I see where you come from. On the "Wash Park Prophet" blog that you list as yours, you wrote:

"Overuse of mandatory minimum sentencing is a leading cause of racial discrimination in the criminal justice system, with blacks and Hispanics charged with mandatory minimum sentence bearing offenses in federal court and middle class whites charged with much lighter sentences in state court, when they are prosecuted at all."

That's the typical anti-White interpretation.

And you're a lawyer. And you link to HuffPost, Paul Krugman, Eric Goldman. Speaking of races, there's a trio of representation of one right there.

Yes, I am race-conscious, as every race is encouraged to be EXCEPT Whites, who are brainwashed to be punching bags and let their (our) countries be taken away. I apply science to the real world. Keeping scientific fields compartmentalized keeps each one conveniently ignorant.

Martin Dupre has a website that goes into great detail on all of the places I mentioned. Sea-navigation schools. That's what several of the massive monolith structures were about. His site:
http://www.celticnz.co.nz/

I am not anonymous. I stand by what I say, and my picture and my site are easily found on the Internet. Anonymous writers take responsibility for --. Yes, nothing.

Va_Highlander said...

Meanwhile, back in the reality-based community, this article by geologist Eugene A Shinn provides a fairly comprehensive discussion of the "Bimini Road", though apparently unaware that American white supremacists have now adopted this old myth as their own:

"A Geologist’s Adventures with Bimini Beachrock and Atlantis True Believers"

Unknown said...

Dear Highlander,

"Reality-based"? That linked article is nothing but a mudslinger's defense of the establishment. It starts by flinging big brown pies of "UFOs," the "Loch Ness monster," and "Atlantis" at us.

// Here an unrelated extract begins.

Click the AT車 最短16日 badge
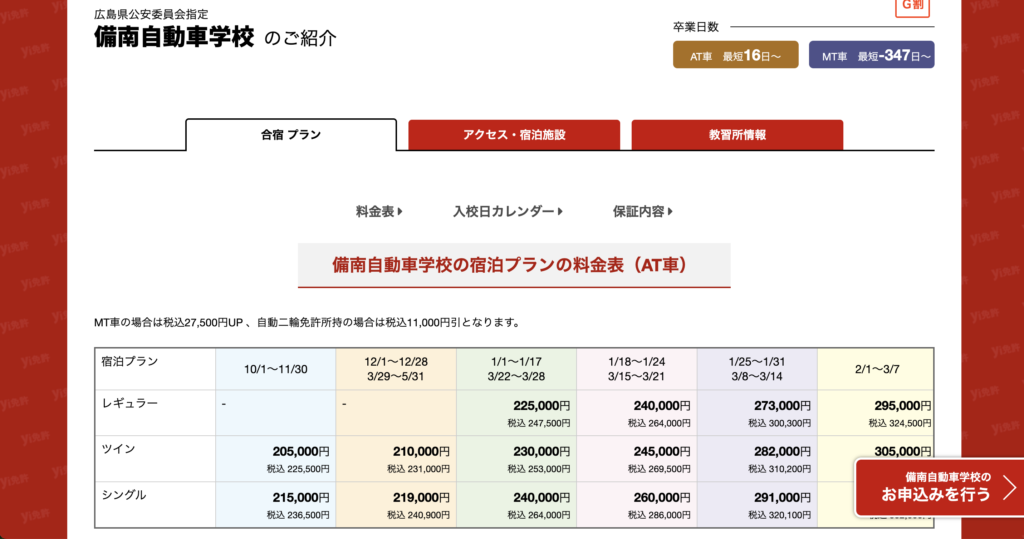Image resolution: width=1024 pixels, height=539 pixels. tap(735, 56)
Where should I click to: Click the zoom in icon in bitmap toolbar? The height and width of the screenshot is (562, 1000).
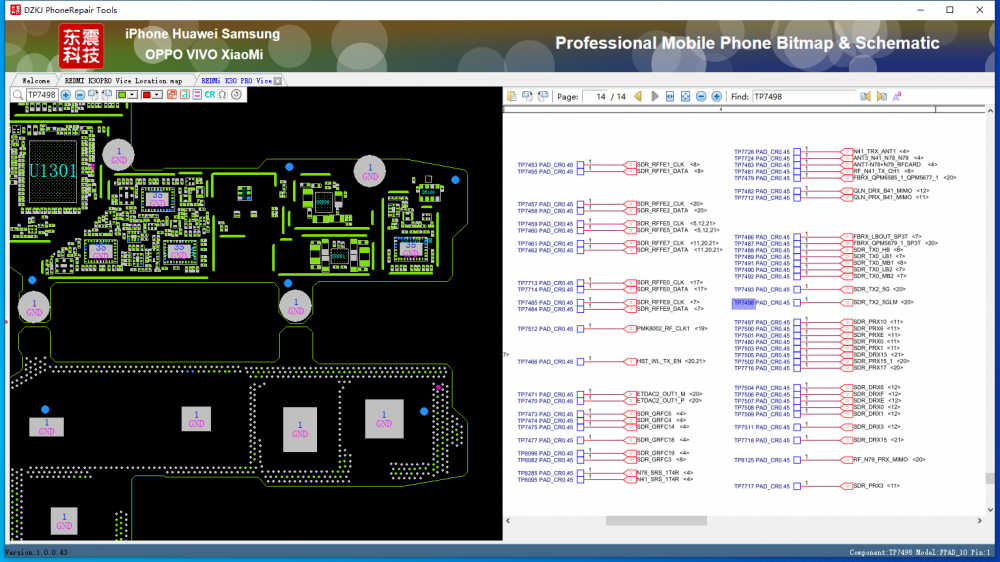coord(66,95)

I will provide just one more thing. I highly recommend downloading the free pdf file from 1999 offered by the AncientAmerican magazine at the following link:
http://www.ancientamerican.com/aa/

A variety of authors offer evidence and photos on the above issue and related subjects.

The truth does not fear investigation. The mudslingers are the establishment's defenders who want to demonize anyone providing independent research results that show how wrong the establishment has been.

Sincerely,
James Laffrey
(not a fake-named, insultive coward)

Va_Highlander said...

James -- assuming that is indeed your real name -- I find it very amusing that you did not, and almost certainly could not, address the science disproving your claim. I understand your embarrassment, and would be embarrassed myself in your circumstances, but if you do not like being associated with New Age cranks, then stop peddling crank 'science' as fact.

As for Ancient American Magazine, Wayne May is unhinged, even by Mormon standards. Such pseudoscientific rubbish is proof only of the gullibility of its target audience.

andrew said...

FWIW, I am not anonymous. My full name appears twice in the sidebar of my blog - once as an author and again in the copyright notice.

Otherwise, I'll ignore the rantings of the crazy guy.

DDeden said...

per Andrew "Metal working arose in Meso-America and near the Pacific coastal mountains of South America not long after Bronze Age collapse in Europe and SW Asia, but arrived later in North America."

Michigan smelting of copper 8ka:
"Nearly simultaneous lead enrichments occurred at Lake Manganese and Copper Falls Lake 8000 and 7000 years before present (yr BP), indicating that copper extraction occurred concurrently in at least two locations on the peninsula. The poor temporal coherence among the lead enrichments from 6300 to 5000 yr BP at each lake suggests that the focus of copper mining and annealing shifted through time. In sediment younger than 5000 yr BP, lead concentrations remain at background levels at all three lakes, excluding historic lead increases starting 150 yr BP."